:: Material to process ::
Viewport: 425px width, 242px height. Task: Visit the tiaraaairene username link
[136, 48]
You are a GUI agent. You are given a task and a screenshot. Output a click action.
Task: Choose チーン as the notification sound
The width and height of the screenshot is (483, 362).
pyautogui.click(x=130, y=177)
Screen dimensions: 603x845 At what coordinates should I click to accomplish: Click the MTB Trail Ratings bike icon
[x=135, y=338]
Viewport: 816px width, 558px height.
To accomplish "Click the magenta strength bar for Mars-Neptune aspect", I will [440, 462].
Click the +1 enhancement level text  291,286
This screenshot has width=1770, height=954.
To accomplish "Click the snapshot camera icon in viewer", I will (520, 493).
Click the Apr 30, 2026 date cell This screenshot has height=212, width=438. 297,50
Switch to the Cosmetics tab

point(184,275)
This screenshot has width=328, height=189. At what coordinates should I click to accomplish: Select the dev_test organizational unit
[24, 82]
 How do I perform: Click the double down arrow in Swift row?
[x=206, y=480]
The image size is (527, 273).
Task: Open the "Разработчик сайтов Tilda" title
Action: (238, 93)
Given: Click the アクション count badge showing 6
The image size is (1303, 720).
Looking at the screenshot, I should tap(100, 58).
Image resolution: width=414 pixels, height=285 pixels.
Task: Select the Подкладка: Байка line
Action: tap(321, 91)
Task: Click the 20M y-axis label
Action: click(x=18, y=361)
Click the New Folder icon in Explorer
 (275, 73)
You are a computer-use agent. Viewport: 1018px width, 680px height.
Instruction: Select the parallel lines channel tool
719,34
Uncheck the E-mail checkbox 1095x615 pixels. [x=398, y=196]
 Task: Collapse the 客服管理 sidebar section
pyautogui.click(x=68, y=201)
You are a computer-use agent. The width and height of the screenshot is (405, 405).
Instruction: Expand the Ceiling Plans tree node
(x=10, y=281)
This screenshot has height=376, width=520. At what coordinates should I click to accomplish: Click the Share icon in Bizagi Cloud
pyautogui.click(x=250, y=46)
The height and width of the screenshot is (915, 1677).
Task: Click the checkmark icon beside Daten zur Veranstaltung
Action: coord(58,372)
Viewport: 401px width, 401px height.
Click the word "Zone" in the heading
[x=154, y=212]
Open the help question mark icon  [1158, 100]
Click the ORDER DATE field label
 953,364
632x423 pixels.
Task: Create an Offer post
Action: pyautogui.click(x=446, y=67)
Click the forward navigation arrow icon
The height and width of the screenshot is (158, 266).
:::
Aim of the task - Identify all lines in the records above with the word "will".

Result of this task -
To accomplish "Click the magenta strength bar for Mars-Neptune aspect", I will [440, 462].
To accomplish "Click the snapshot camera icon in viewer", I will (520, 493).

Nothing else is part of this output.